◆ TASK TO COMPLETE ◆
Print word for word whatever lies between the first line of the material and the line holding "Task: Show the participants list", both included, and omit all pictures.

◆ MATERIAL FOR THE TASK ◆
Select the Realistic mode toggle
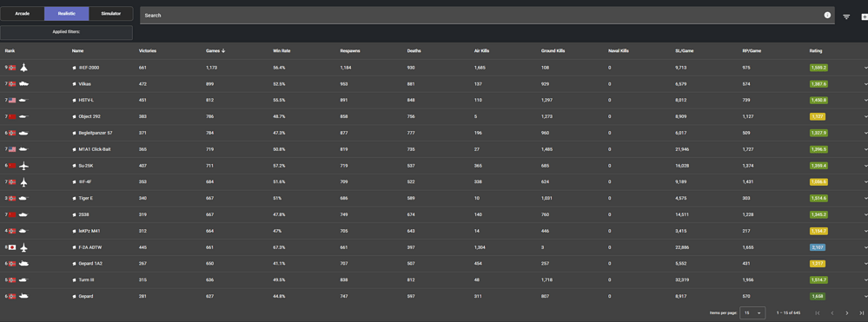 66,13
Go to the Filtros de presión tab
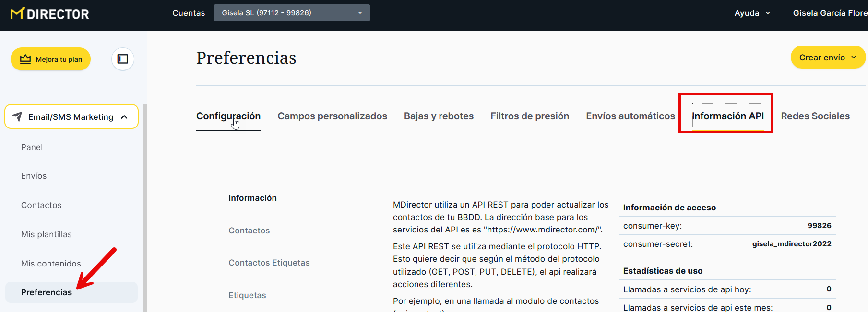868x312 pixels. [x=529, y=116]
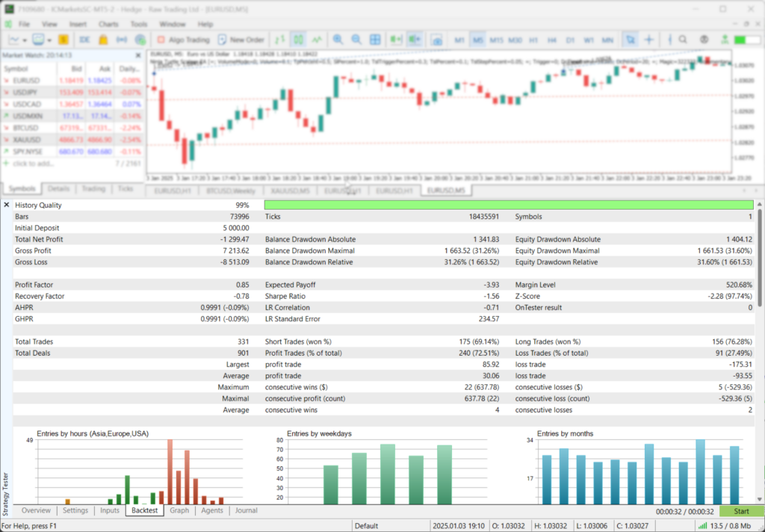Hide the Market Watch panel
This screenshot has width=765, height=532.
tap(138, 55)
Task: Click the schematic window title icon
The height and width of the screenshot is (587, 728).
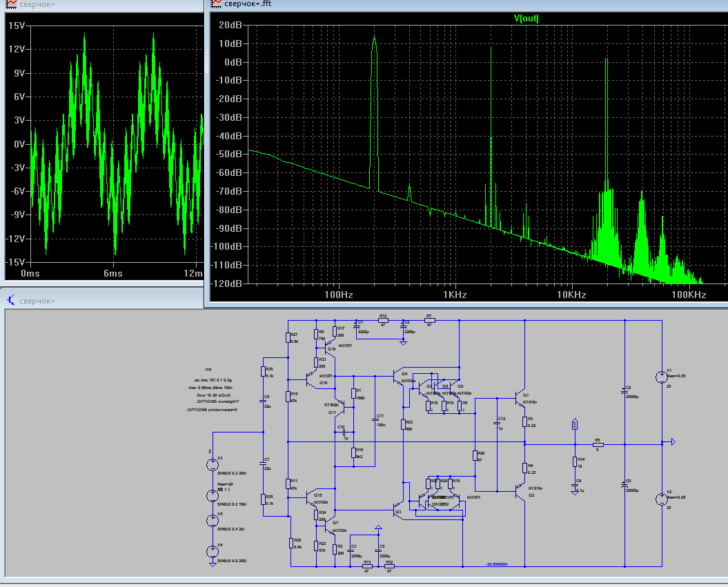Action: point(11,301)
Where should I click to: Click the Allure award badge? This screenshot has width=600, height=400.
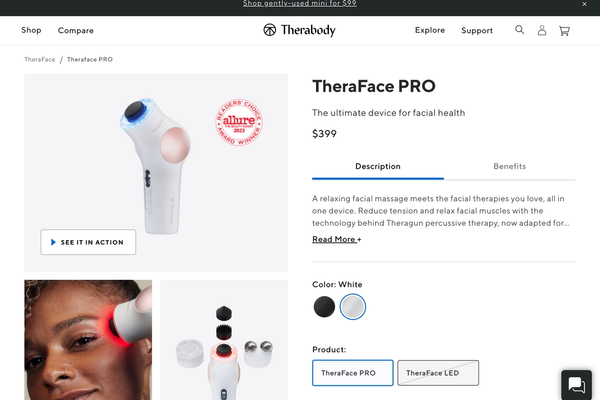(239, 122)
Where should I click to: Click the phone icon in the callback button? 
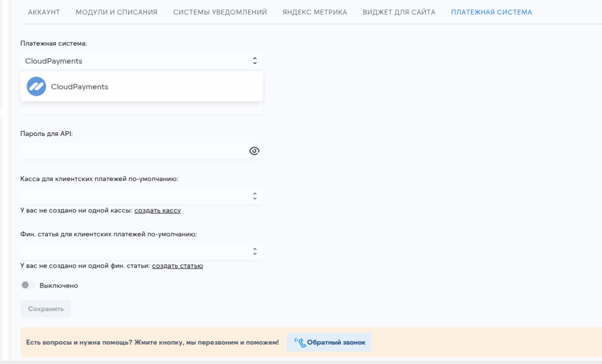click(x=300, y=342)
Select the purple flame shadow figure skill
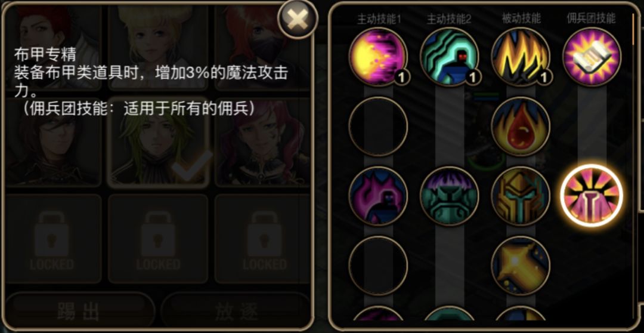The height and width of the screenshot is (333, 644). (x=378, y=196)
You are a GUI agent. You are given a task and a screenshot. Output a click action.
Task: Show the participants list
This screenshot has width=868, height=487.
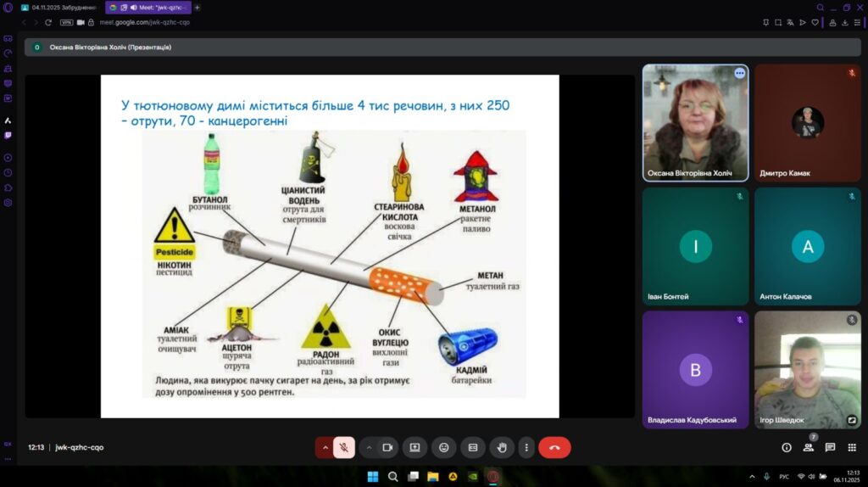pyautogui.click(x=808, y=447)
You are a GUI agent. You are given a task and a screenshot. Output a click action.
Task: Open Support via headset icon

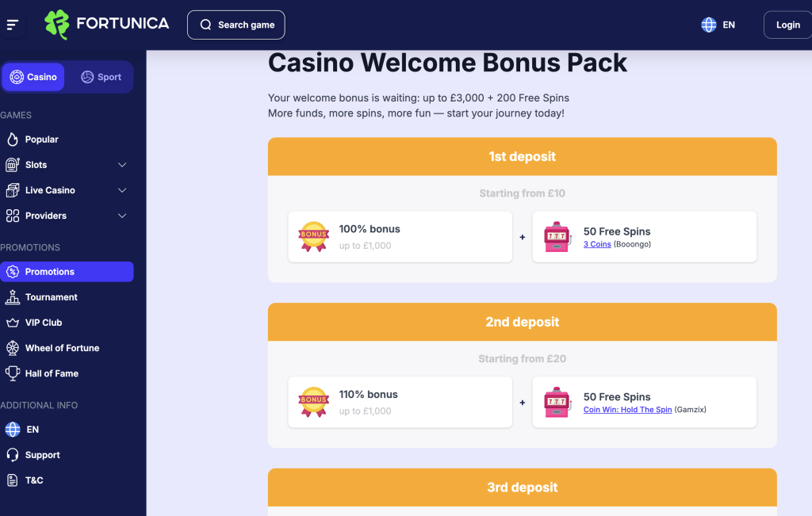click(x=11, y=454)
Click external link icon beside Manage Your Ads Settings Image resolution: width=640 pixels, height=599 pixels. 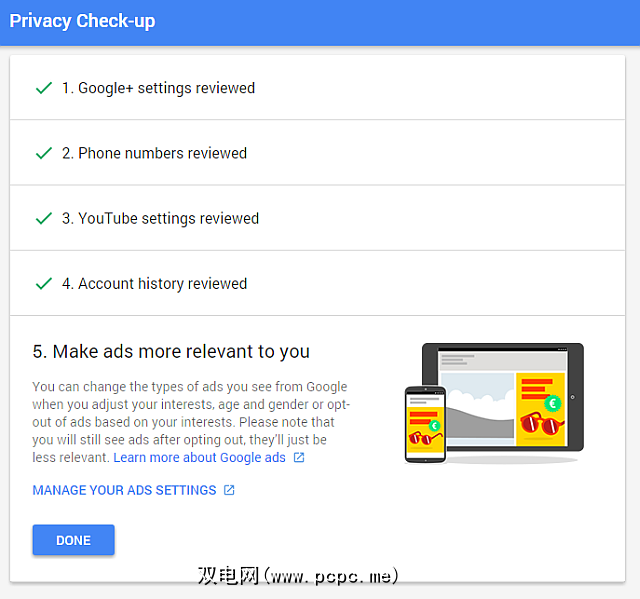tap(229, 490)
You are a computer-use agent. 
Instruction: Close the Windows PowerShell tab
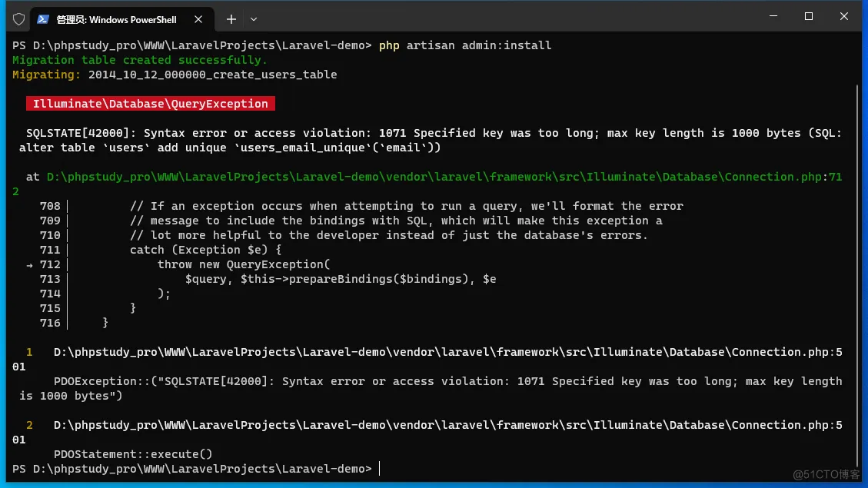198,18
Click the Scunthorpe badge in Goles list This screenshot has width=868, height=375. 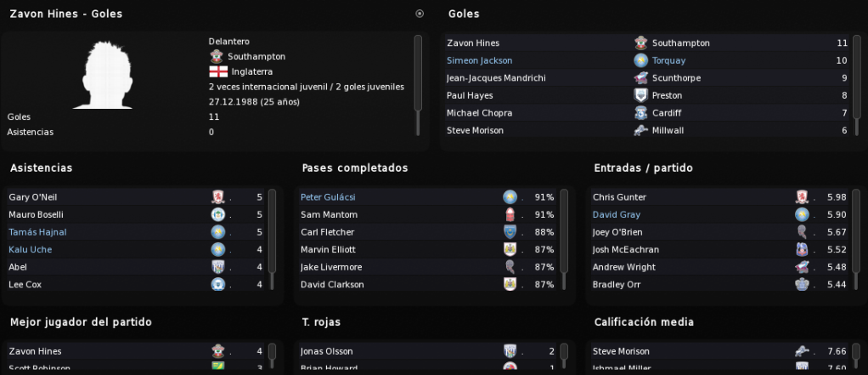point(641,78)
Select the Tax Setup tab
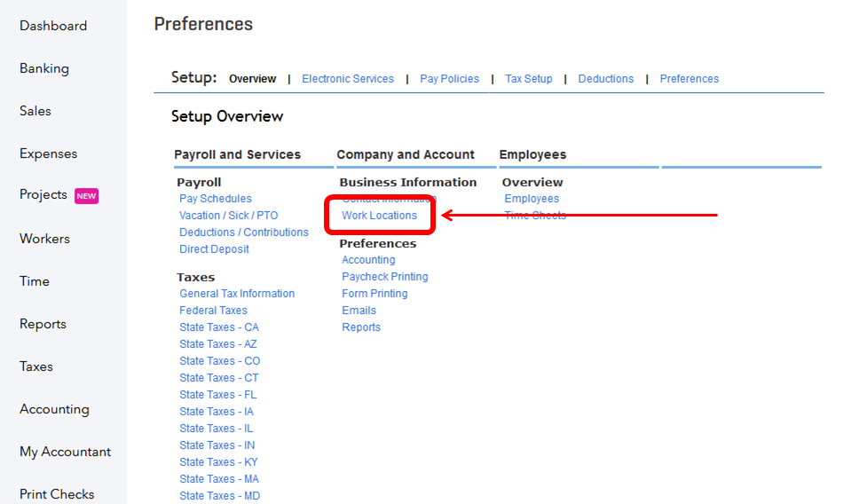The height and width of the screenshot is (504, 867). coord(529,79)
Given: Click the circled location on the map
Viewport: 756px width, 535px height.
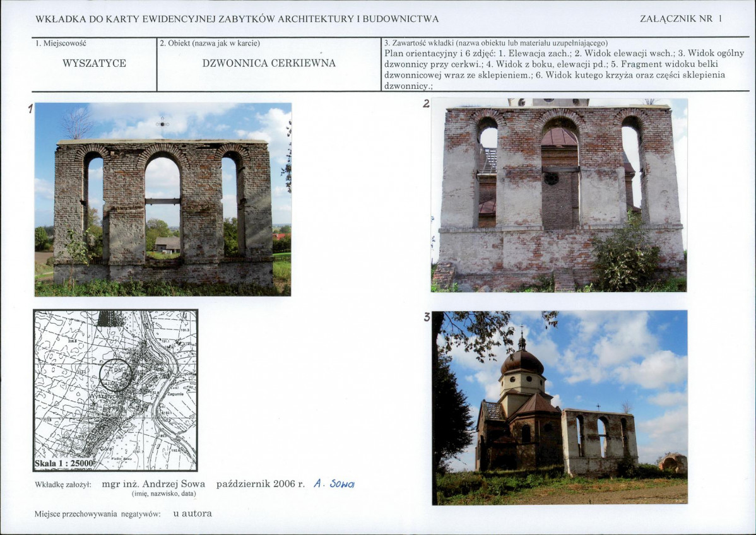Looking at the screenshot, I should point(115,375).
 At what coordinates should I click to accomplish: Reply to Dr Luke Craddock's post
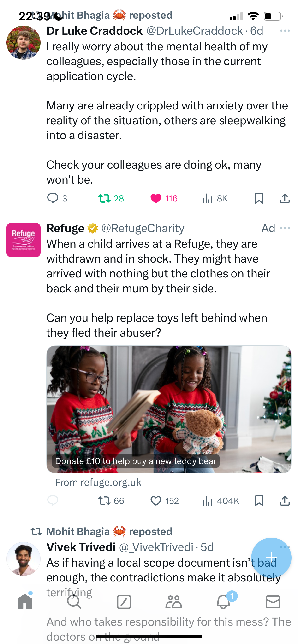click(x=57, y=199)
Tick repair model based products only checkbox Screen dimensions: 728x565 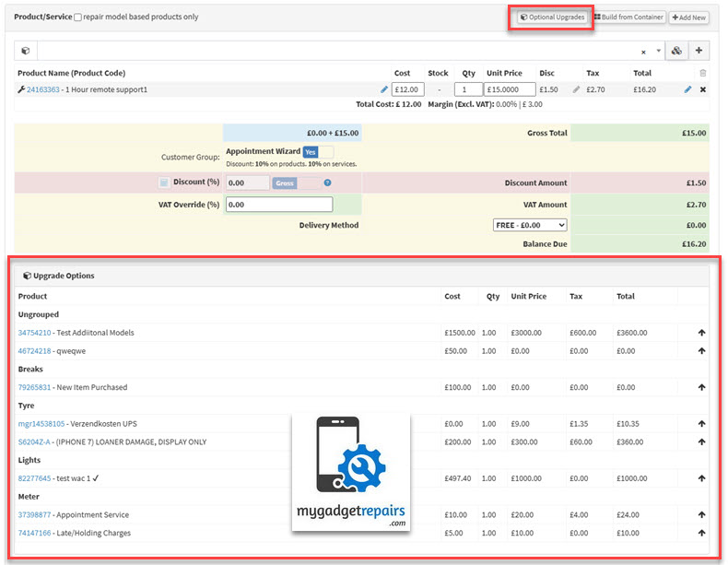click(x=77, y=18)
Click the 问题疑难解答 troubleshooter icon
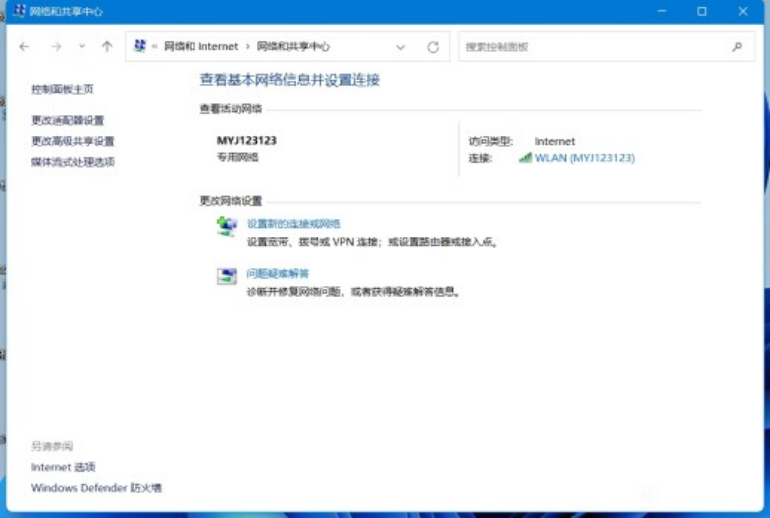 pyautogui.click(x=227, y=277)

◆ SOLUTION BELOW ◆
Select the Realistic mode toggle
 66,13
Go to the Filtros de presión tab
868x312 pixels. [x=529, y=116]
Hide the Market Watch panel
This screenshot has width=765, height=532.
tap(138, 55)
Task: Click the schematic window title icon
The height and width of the screenshot is (587, 728).
Action: point(11,301)
Where should I click to: Click the Allure award badge? This screenshot has width=600, height=400.
(239, 122)
Where should I click to: Click the phone icon in the callback button? 
click(x=300, y=342)
Select the purple flame shadow figure skill
The height and width of the screenshot is (333, 644). (x=378, y=196)
You are a GUI agent. You are given a task and a screenshot. Output a click action.
Task: Show the participants list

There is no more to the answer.